During an April 13, 2011 march on the Setsoto municipal offices in Ficksburg, Orange Free State, teacher and journalist Andries Tatane tried to block a police water cannon. A policeman grabbed him around the arm. Tatane pulled his arm away and then approached the officer, at which point the policeman assaulted him with a baton. Four or five other officers joined in the attack, kicking and beating Tatane with batons. He was shot twice in the chest and died on the scene 20 minutes later.
The Marikana massacre of August 16, 2012, came only months after Cele was fired for corruption from the leadership of the police. This was the most lethal use of force by police against civilians since the Sharpeville killings of 1960.
Many victims—striking miners from Lonmin’s Karee mine—were shot in the back. Of the 34 deaths in total, some fatalities occurred far from police lines. This indicates that the security forces had conducted a “search and destroy” operation after they fired on the main body of strikers. Police sought out and executed civilians who had fled the initial attack, concealed themselves and posed no threat whatsoever.
The Marikana Commission of Inquiry set up by Zuma is at the end of its evidence-gathering and must submit a report by March. George Bizos, SC, for the Legal Resources Centre, has warned that it must not be used to exonerate police, like so many other commissions of inquiry during Afrikaner minority rule. “It would be completely unacceptable to the people of South Africa … if the police are said [to be] not to blame for anything,” Bizos said.
Yet there are already signs the commission is a whitewash. The two commissioners besides retired judge Ian Farlam, Pingla Devi Hemraj, SC, and Bantubonke Tokota, SC, according to the Daily Maverick, have asked questions of witnesses that seek to deflect blame from the SAPS.
The growing militarisation of the police starkly exposes the class nature of the ANC government. If it once again looks like the police have become a legally-protected tool for the repression of citizens, this is because, though apartheid has ended, capitalist rule is alive and well, courtesy of the ANC government.

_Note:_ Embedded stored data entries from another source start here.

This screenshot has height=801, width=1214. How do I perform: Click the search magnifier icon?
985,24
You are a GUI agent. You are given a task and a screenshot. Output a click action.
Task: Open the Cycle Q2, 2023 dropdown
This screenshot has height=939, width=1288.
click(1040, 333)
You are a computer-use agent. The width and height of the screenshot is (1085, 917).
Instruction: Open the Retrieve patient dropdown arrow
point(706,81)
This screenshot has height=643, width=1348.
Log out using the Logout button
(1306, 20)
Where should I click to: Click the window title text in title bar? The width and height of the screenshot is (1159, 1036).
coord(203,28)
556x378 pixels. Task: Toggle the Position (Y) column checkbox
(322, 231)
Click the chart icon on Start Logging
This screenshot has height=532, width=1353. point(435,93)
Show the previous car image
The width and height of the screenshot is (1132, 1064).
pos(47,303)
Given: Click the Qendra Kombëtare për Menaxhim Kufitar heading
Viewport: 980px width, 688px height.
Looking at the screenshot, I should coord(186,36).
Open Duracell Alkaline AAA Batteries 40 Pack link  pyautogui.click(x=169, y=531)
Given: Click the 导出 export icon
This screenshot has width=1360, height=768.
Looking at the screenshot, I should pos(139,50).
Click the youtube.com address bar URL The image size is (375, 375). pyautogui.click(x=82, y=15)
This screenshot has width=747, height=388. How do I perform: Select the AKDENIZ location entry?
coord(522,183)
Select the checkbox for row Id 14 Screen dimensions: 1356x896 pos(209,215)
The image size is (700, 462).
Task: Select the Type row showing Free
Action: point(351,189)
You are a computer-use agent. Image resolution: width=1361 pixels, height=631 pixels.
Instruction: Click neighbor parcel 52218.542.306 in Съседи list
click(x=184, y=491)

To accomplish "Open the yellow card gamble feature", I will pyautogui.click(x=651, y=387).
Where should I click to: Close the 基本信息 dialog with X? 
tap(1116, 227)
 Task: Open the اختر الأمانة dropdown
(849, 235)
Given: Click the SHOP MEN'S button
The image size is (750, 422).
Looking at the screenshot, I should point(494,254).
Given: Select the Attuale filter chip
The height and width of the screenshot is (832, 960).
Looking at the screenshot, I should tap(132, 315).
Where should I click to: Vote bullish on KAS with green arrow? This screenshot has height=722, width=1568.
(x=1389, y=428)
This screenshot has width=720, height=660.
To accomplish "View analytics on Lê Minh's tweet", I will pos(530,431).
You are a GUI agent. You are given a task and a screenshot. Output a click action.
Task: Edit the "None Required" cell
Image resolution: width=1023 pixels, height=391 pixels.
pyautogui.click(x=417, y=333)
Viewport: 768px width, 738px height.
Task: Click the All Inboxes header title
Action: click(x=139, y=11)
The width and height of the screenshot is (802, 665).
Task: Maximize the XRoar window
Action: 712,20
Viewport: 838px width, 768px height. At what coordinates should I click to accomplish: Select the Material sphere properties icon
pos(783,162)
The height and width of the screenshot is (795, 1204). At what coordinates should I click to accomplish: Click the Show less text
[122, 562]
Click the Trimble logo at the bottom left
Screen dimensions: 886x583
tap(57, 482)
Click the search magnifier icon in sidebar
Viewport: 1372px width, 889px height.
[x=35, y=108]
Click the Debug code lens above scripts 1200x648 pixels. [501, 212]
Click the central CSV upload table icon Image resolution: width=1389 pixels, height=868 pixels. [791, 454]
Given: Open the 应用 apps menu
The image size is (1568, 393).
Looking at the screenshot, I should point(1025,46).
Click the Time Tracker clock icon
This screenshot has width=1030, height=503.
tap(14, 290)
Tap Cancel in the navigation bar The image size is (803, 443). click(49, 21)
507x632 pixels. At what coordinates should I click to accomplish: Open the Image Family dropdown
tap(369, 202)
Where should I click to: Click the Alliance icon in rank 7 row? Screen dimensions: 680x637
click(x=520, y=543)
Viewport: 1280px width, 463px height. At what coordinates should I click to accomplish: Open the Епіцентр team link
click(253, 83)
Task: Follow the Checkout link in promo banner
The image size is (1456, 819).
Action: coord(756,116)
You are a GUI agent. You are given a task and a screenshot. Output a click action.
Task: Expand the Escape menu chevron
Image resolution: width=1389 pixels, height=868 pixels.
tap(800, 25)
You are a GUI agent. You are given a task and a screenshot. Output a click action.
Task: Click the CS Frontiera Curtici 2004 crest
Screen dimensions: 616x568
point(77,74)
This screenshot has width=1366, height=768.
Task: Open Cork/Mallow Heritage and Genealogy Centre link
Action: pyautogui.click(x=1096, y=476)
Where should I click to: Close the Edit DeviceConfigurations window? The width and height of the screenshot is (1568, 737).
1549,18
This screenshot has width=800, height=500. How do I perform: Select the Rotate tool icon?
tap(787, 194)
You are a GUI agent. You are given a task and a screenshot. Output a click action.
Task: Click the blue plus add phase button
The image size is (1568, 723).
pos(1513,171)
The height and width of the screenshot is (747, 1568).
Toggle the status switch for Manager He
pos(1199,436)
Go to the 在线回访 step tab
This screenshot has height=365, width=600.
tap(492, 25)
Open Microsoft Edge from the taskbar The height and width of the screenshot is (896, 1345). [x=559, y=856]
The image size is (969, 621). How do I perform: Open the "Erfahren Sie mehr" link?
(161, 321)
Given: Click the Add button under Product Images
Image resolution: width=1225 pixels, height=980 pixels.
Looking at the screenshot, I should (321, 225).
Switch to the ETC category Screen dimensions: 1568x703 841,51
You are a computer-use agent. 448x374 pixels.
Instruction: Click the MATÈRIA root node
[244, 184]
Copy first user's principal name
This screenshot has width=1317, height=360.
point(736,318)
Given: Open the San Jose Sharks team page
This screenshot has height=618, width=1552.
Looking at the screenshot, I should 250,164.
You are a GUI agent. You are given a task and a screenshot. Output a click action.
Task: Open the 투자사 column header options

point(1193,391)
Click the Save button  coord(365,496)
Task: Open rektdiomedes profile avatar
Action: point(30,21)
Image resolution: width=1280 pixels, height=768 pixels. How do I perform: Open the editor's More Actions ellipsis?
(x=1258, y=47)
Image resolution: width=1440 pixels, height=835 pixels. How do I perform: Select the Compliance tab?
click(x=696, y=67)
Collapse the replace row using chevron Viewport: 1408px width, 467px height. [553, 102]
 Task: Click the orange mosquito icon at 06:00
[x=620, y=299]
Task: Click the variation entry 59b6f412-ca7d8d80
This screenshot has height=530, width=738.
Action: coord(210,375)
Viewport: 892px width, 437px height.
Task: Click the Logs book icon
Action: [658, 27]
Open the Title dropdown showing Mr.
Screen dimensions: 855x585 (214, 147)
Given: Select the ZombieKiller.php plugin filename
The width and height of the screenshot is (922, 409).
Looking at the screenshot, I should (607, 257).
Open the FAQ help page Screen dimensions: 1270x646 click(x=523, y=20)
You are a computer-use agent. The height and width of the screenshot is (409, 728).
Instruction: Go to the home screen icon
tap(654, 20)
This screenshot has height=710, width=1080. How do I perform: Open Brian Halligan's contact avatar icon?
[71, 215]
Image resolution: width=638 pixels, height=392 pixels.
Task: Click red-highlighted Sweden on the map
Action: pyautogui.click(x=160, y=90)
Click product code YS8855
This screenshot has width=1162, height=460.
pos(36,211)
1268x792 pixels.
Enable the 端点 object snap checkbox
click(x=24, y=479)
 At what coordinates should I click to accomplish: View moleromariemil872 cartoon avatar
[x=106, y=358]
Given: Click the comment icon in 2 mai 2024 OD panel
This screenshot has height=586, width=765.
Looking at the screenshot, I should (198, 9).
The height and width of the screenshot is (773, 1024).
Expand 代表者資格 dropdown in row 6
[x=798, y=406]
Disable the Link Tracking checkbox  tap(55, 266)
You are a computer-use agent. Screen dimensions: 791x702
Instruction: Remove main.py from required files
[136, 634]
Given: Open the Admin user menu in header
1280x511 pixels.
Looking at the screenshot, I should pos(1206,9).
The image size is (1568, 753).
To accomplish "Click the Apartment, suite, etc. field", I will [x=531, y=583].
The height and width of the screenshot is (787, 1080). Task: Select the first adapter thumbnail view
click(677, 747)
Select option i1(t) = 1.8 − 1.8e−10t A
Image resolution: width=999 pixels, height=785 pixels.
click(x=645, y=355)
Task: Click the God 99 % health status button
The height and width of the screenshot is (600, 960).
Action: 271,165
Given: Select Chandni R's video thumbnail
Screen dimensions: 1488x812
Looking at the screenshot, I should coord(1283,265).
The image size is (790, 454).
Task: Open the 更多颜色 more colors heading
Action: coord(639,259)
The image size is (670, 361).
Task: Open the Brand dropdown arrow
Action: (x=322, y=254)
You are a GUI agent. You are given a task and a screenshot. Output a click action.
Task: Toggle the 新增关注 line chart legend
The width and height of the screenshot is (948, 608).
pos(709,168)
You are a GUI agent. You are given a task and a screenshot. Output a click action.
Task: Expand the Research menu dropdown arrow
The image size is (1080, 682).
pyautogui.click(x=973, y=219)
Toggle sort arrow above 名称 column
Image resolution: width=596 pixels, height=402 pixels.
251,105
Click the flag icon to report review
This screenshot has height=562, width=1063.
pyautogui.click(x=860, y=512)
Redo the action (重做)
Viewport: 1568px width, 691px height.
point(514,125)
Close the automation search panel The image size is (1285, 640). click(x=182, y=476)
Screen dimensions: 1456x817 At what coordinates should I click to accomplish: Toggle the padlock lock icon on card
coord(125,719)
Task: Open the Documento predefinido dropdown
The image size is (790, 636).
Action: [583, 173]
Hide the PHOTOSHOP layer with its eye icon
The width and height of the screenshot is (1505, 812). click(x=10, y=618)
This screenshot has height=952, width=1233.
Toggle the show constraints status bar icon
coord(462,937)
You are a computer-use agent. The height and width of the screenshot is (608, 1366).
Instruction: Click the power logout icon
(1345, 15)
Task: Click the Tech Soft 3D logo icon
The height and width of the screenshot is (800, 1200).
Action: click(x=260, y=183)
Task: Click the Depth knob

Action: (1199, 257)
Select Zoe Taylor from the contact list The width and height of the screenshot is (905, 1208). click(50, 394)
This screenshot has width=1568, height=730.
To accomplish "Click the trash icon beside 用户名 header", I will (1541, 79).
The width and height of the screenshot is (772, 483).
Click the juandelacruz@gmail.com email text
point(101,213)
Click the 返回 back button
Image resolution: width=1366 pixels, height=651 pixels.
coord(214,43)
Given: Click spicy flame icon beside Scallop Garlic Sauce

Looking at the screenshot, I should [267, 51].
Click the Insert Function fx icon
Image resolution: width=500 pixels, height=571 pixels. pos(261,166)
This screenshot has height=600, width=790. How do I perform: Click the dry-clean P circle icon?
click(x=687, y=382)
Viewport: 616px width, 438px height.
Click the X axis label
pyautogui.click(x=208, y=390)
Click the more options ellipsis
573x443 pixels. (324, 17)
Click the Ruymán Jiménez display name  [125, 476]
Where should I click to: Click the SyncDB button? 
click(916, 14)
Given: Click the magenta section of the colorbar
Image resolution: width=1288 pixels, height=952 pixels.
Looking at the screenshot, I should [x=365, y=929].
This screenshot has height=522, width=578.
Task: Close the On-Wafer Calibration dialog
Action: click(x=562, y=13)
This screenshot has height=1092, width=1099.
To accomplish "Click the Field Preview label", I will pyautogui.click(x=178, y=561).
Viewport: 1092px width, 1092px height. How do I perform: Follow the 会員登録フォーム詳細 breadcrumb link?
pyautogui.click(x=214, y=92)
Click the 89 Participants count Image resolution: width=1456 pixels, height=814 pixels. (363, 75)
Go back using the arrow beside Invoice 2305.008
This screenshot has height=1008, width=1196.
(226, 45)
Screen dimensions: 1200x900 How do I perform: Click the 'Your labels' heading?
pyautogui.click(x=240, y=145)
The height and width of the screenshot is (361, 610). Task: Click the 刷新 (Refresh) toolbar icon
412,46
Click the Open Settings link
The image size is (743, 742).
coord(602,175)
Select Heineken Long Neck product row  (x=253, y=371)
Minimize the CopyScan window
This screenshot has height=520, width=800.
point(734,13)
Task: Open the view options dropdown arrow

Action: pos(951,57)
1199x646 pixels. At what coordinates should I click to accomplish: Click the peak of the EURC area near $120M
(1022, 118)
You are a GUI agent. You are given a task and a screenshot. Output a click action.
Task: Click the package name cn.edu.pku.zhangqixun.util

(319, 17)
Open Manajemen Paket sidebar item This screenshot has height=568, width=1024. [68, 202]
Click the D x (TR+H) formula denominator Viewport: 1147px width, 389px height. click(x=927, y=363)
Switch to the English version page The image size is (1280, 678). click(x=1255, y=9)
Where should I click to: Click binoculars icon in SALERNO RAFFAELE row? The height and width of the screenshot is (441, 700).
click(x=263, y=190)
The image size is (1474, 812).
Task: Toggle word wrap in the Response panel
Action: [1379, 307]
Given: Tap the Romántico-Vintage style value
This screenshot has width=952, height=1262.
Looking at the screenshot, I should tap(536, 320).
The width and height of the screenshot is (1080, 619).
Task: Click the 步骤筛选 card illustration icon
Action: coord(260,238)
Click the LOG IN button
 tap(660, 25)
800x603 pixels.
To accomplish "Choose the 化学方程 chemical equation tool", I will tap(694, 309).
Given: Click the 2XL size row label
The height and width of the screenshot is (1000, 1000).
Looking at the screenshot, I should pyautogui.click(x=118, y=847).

The ANC’s bourgeois and petty bourgeois leadership never had any intention of challenging the economic system underpinning apartheid, above all the concentration of enormous ill-gotten wealth in the hands of white capitalists. They merely wanted to share in the fruits of the exploitation of the working class. Such brutality as the police perpetrate today is a way of terrorising the poor, the usual victims of bourgeois state-sanctioned violence.
For the ANC and its partners, the masses must be coerced into accepting their exploitation. The economic immiseration of workers has in fact been worsened under the ANC government. Indeed, having left white wealth untouched, the ANC elite that joined the ranks of the previously all-white exploiters needed its own source of funds secured from the rest of the black majority.
Cele plays his own small role in all this historical drama of contending social forces. He is complicit in all the innocent blood shed by police since the ANC took power.
Cele is no friend of the ordinary South Africans squeezed by high crime rates on one hand and police brutality on the other. He is a self-promoter and a misanthrope. For him, the only significance of the tragic loss of Senzo Meyiwa is an opportunity to boost his career in the realignment of ANC factions now underway.